▶ [WHAT IS EXPECTED]:
Within the listing that follows, reproduce exactly the lines starting at the line with "You are a computer-use" and ending at the line with "Image resolution: width=1618", inclusive, and only those. Pictures are dropped.

▶ [DATA]:
▬▬▬

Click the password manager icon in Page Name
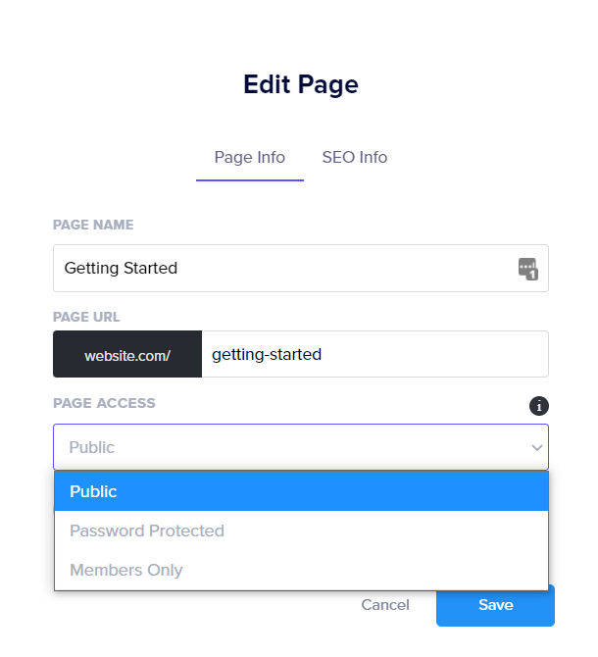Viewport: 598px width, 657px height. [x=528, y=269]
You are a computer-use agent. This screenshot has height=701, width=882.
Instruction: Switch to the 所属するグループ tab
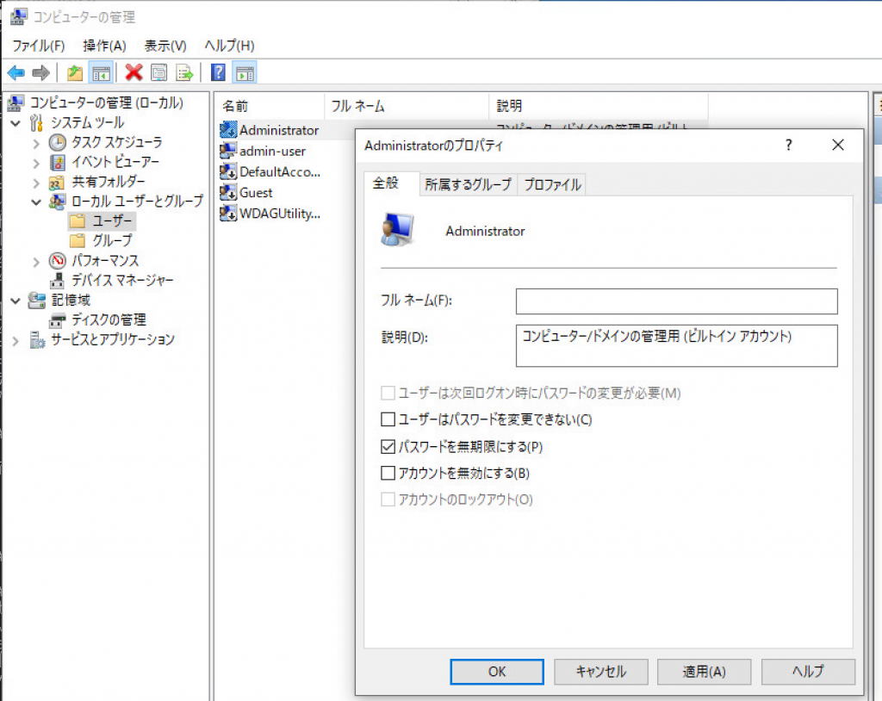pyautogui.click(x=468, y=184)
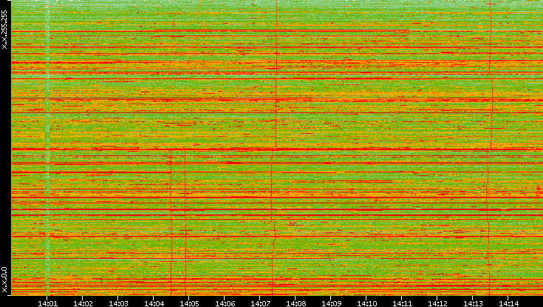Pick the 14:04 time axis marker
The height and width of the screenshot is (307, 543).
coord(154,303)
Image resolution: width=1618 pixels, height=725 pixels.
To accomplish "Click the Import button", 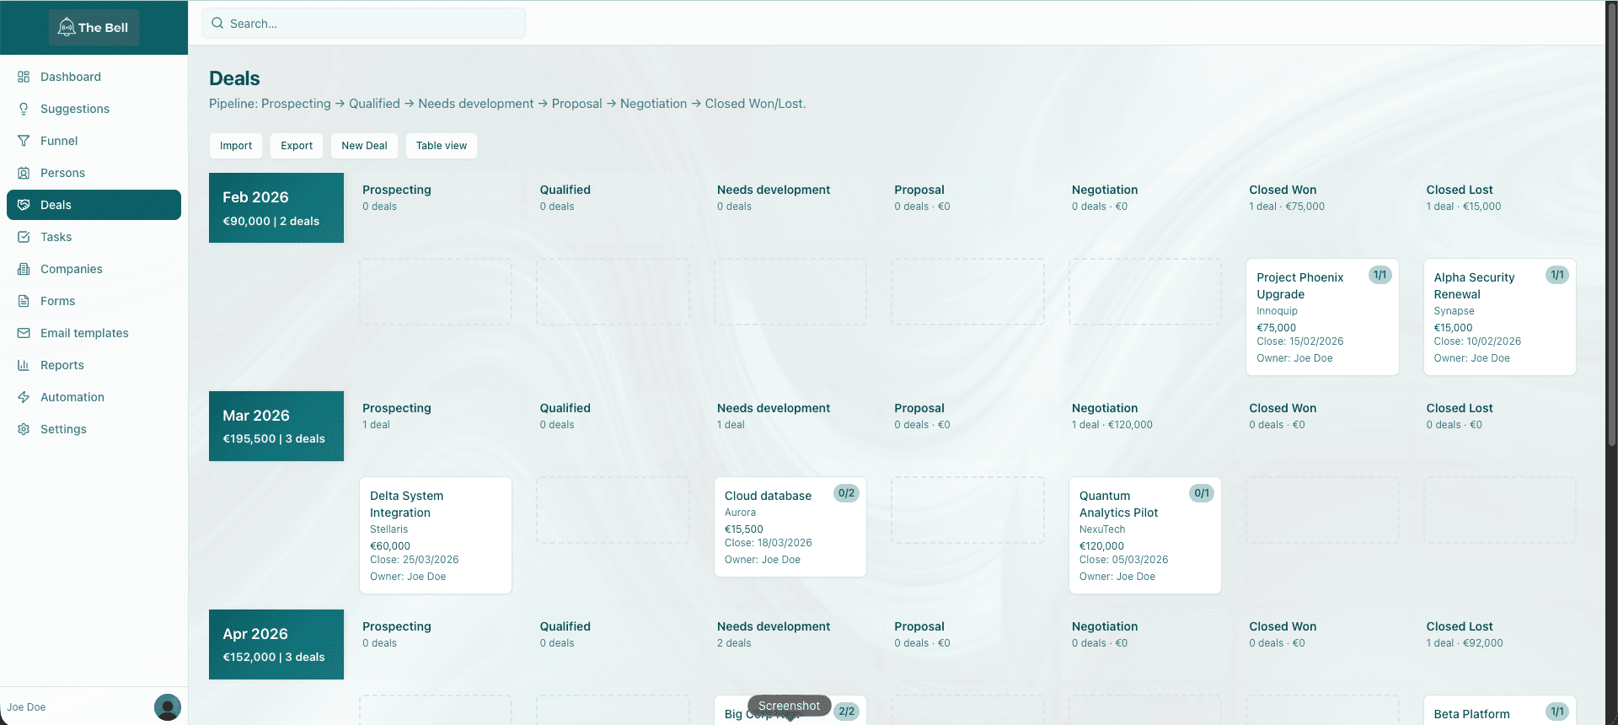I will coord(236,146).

▬▬▬

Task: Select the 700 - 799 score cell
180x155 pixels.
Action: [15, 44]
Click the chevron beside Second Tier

▬▬▬

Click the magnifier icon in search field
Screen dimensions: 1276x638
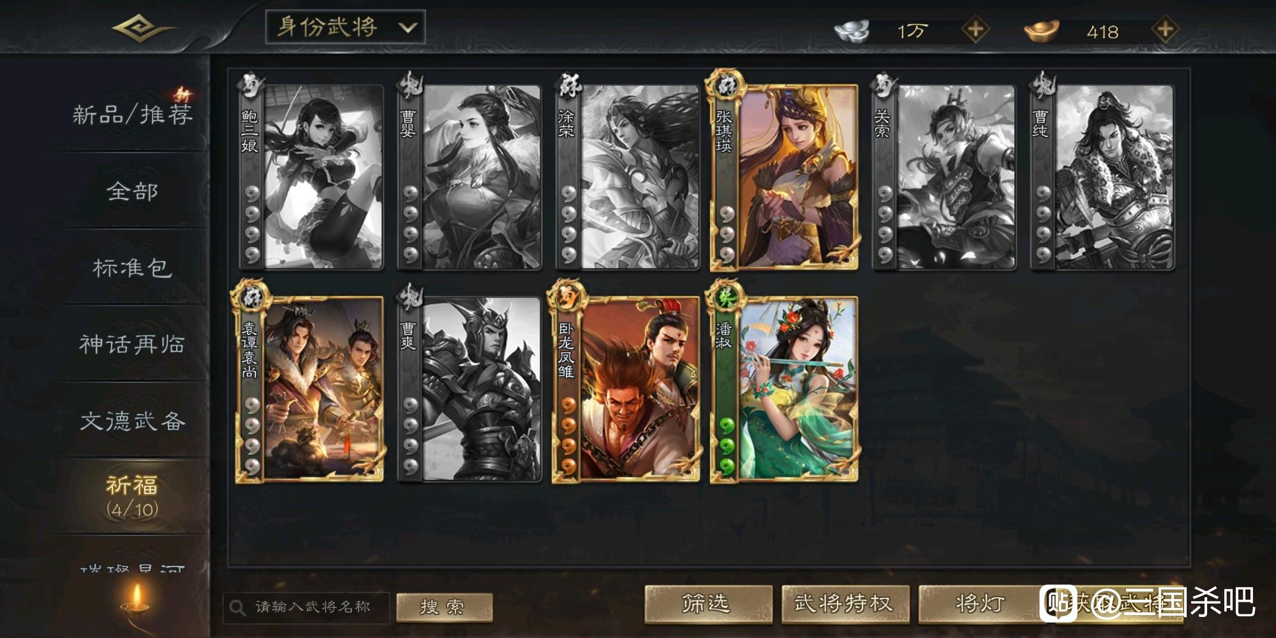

▬▬▬

▶ [TASK ANSWER]:
You are a computer-use agent. This screenshot has height=701, width=882.
Instruction: Switch to the 所属するグループ tab
pyautogui.click(x=468, y=184)
Pick the 14:04 time axis marker
The height and width of the screenshot is (307, 543).
coord(154,303)
Image resolution: width=1618 pixels, height=725 pixels.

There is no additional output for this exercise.